Wandering Cats

Cats are a treasured pet for many families in Australia, with around 23% of households owning one or more. But for our native creatures, cats can be a menace! Even the most docile cat indoors may be a ruthless hunter. Birds, skinks, frogs, bats, insects and possums are all potential targets. This has major impacts on our already threatened biodiversity.

Feral and domestic cats can be found throughout every ecosystem in Australia. Highly adaptable to different environments, cats are intelligent, efficient and skilled hunters, and will catch prey beyond their needs for food. It is estimated that feral and pet cats kill on average more than a million birds every day in Australia. Including mammals and reptiles, that figure goes up to 390 million creatures a year. Wild cats have only been here for around 200 years so many of our native animals do not recognise them as predators until it’s too late.
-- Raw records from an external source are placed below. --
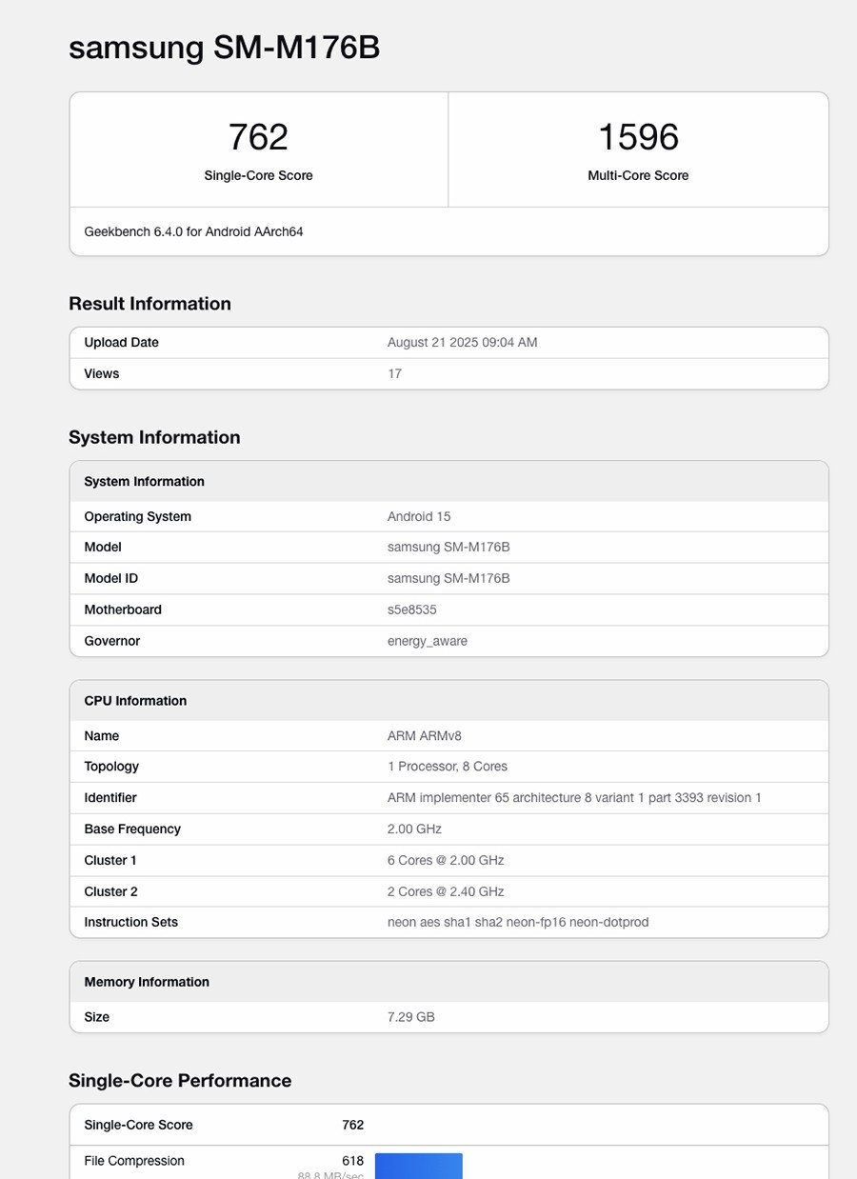Click the File Compression label

click(x=134, y=1161)
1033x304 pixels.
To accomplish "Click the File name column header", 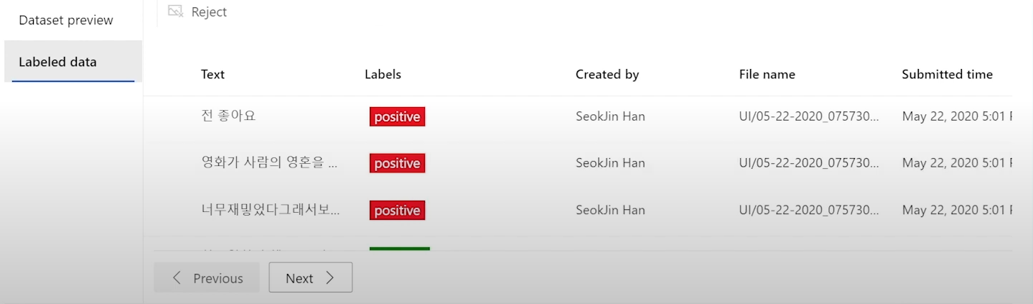I will 767,74.
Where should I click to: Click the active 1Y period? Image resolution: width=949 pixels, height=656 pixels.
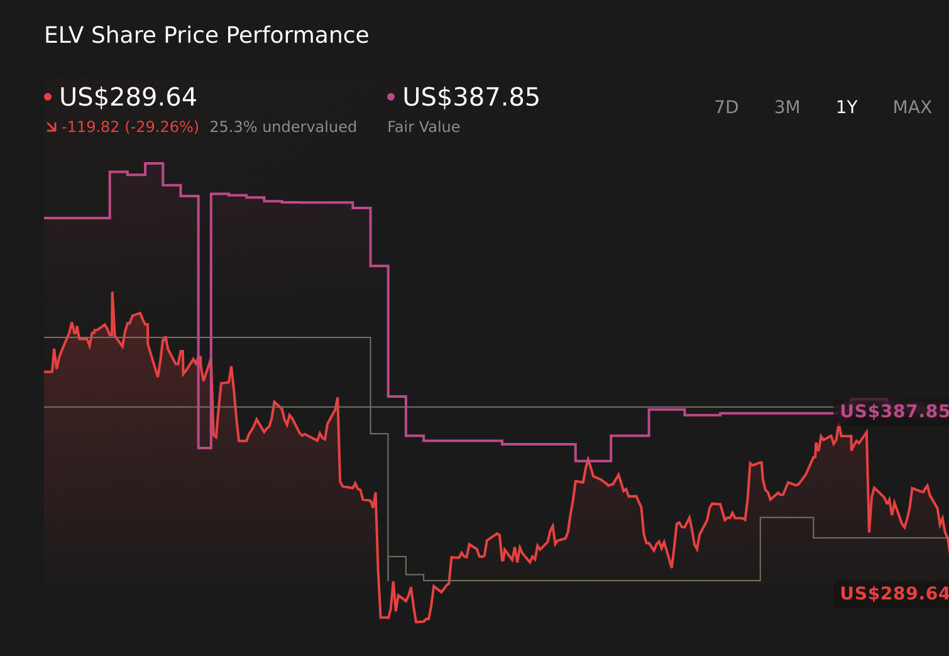tap(846, 107)
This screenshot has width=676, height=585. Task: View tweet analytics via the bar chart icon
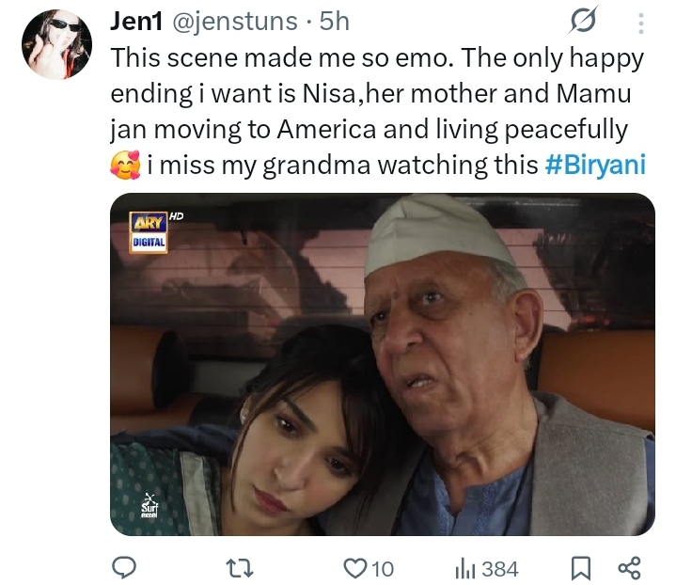[464, 568]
Cats have a large territory, with male wanderers visiting an area of about 150 acres, and females around 40 acres. They can range up to 10km from home. Female cats can have two or three litters each year, with an average of 1-8 kittens. In her lifetime, she can produce more than 100 kittens. Mainly active at night, the number of feral or domestic cats actively roaming and hunting in an area may go unseen. Studies have found that cats only bring 30% of their prey home. Cats can also spread toxoplasmosis, a blood disease that is very harmful to humans and livestock, and deadly to native birds and mammals. In Tasmania, 84% of feral and stray cats tested were found to be infected.
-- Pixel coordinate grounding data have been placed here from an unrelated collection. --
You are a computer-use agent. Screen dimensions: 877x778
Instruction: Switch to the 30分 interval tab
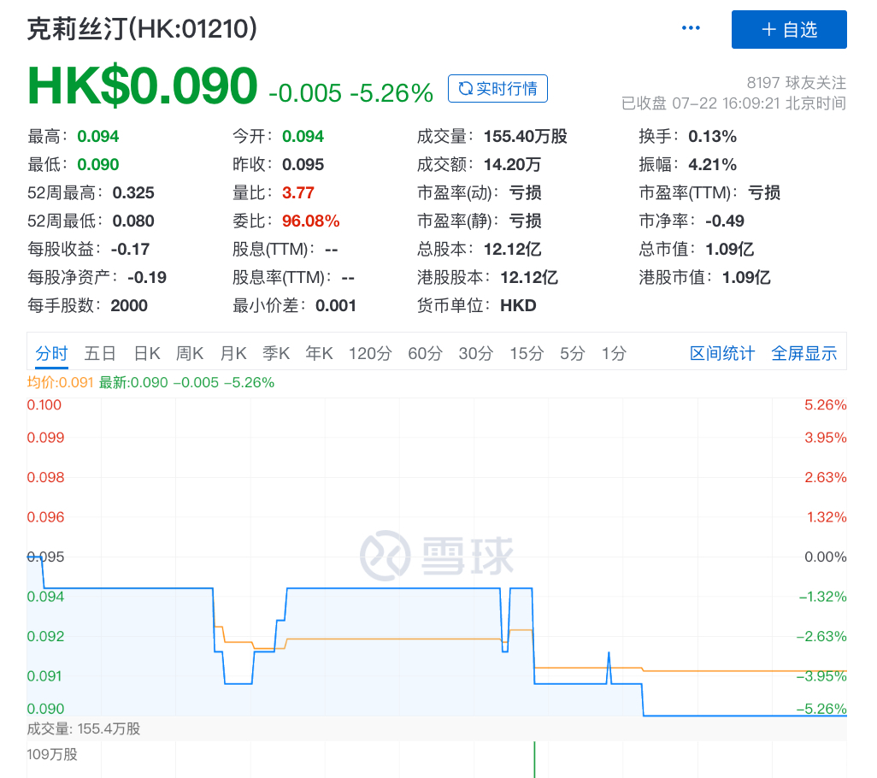coord(475,353)
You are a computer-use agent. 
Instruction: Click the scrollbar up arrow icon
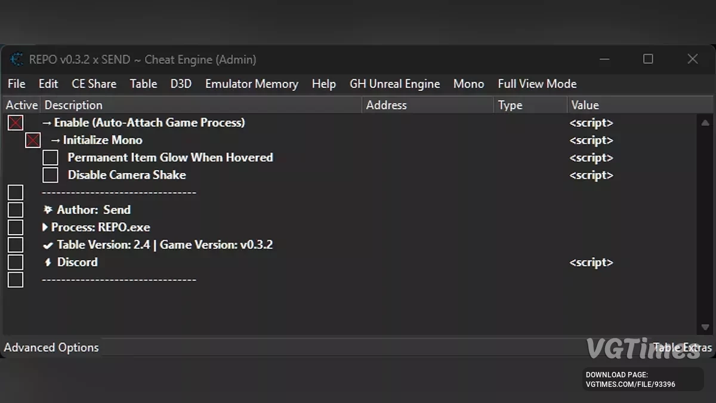point(705,122)
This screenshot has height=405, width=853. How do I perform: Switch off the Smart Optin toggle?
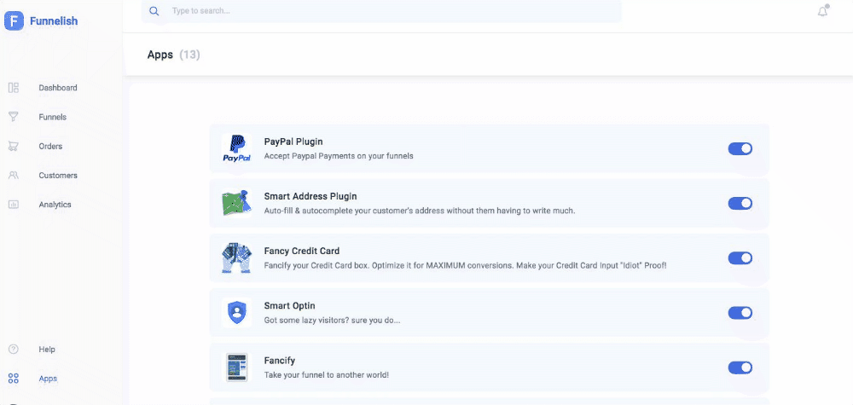pyautogui.click(x=740, y=313)
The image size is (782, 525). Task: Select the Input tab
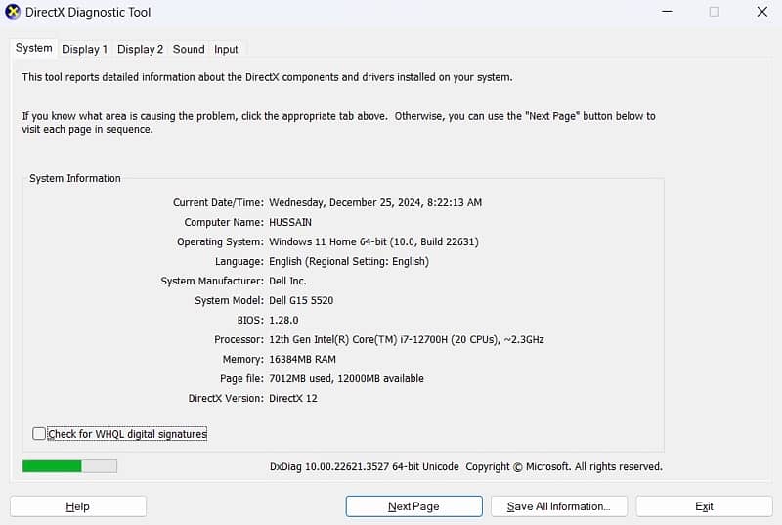click(x=226, y=49)
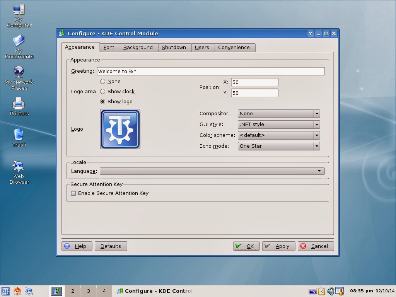Image resolution: width=396 pixels, height=297 pixels.
Task: Open the GUI style dropdown
Action: 316,124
Owners may believe that cats need to be free to roam but they are adaptable creatures and will happily live confined to backyards or indoors. Even cats kept indoors at night can still hunt animals that are active during the day. Cats can impact on neighbours by digging up gardens or using them as toilets, fighting with other cats, entering houses or disturbing pets. Cats that are confined in homes and cat enclosures can live three times as long as roaming cats.

In the Wyndham City region, there are rules in place to protect domestic cats and our wildlife. Cats must be microchipped, registered and desexed. There is a cat curfew between 10pm and 6pm, when cats must stay on their owner’s property. Cats kept in this way are safer and healthier, and so is our local natural environment.